けれど、それも直売所のほうへ視線を向ける頃には消え去り、普段フィアレッタが目にしている仏頂面に戻っていた。
フィアレッタも彼の視線を辿り、直売所へ改めて視線を向ける。
先ほどもちらりと見たが、直売所はシンプルな木製の建物だ。小さな小屋ぐらいの大きさになっており、花細工やイラストで飾り付けられた手作り感溢れる可愛らしい看板が立てられていた。
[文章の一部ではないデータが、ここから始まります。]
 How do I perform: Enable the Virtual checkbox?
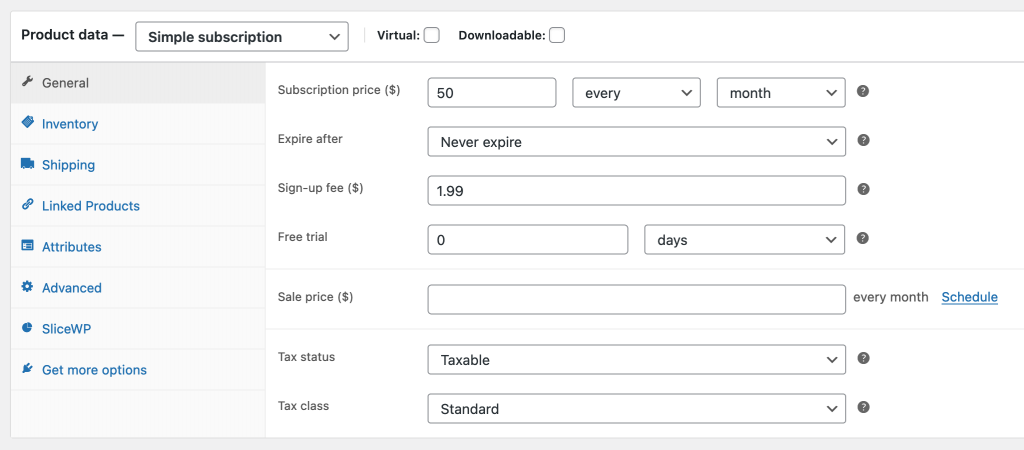[x=431, y=35]
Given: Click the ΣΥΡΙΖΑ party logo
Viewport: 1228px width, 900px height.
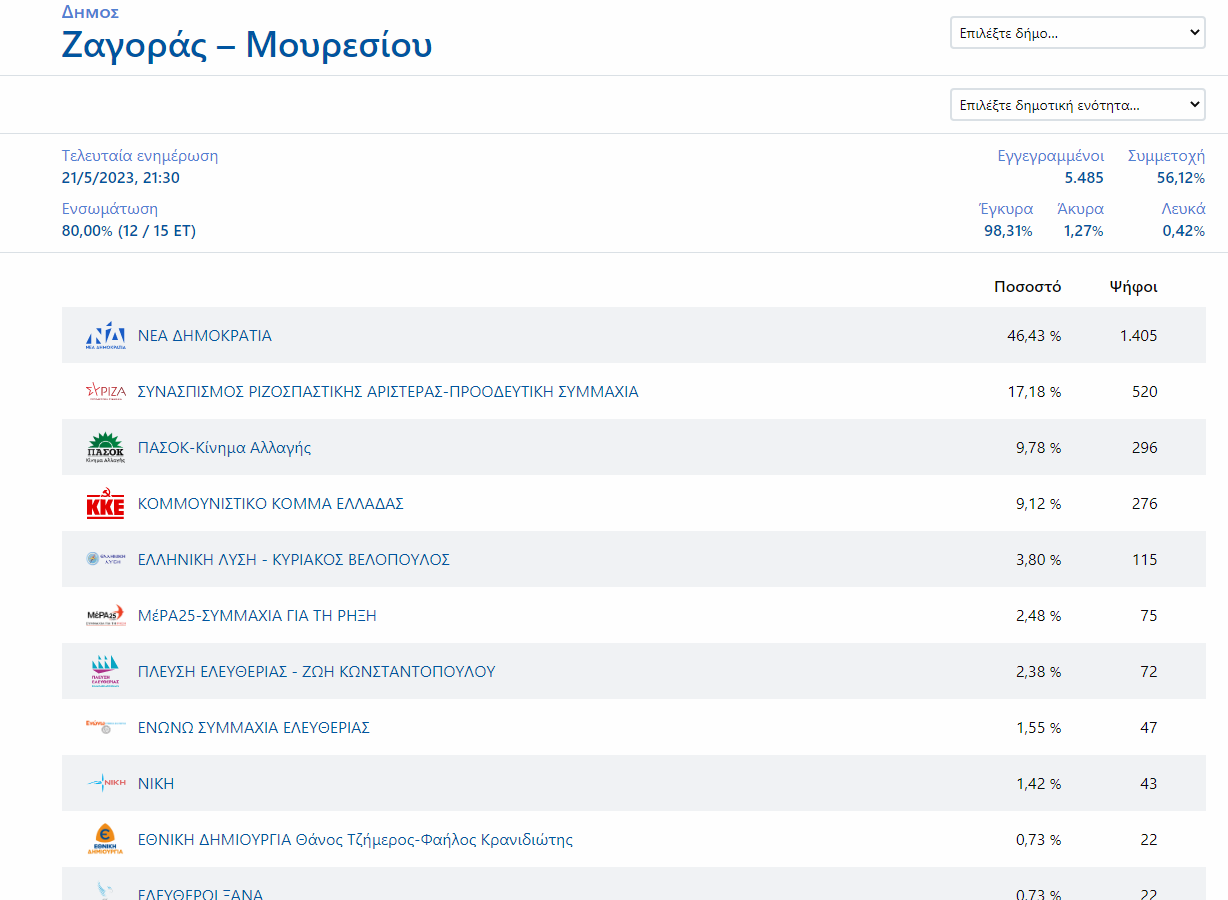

傍には屋台も出ていて、そこで茶葉の試飲を行っているようだった。屋台のテーブルに大きめのティーポットと、小さめのティーカップがいくつか並んでいるのが見える。屋台の傍に立つ人々は皆ティーカップを持っており、注いでもらった紅茶の味を楽しんでいた。
「……紅茶の試飲か」
「どうやらそうみたいですね。クラシオン茶園で作られている茶葉の試飲ができるんでしょうか」
「そのはずだ。興味があるなら飲んでみるか?」
「!」
ぱあっと表情を明るくさせ、フィアレッタはこくこくと何度も頷いた。
そんなフィアレッタの反応にジルニトラも微笑ましそうに表情を緩め、繋がれていた手を一度離してくしゃくしゃと小さな頭を撫でる。
「なら、もらってくる。ここで少し待っていてくれ」
そういって、ジルニトラは紅茶の試飲をしている屋台へと向かっていった。
傍から離れていく背中を見つめながら、フィアレッタはそっと己の頭に手を伸ばす。
エヴァンがしてくれる撫で方とは異なる、少し乱暴な手付き――けれど、不思議と心地よくて。
思い出すと、ほんのわずかにだが心臓が大きく音をたてた。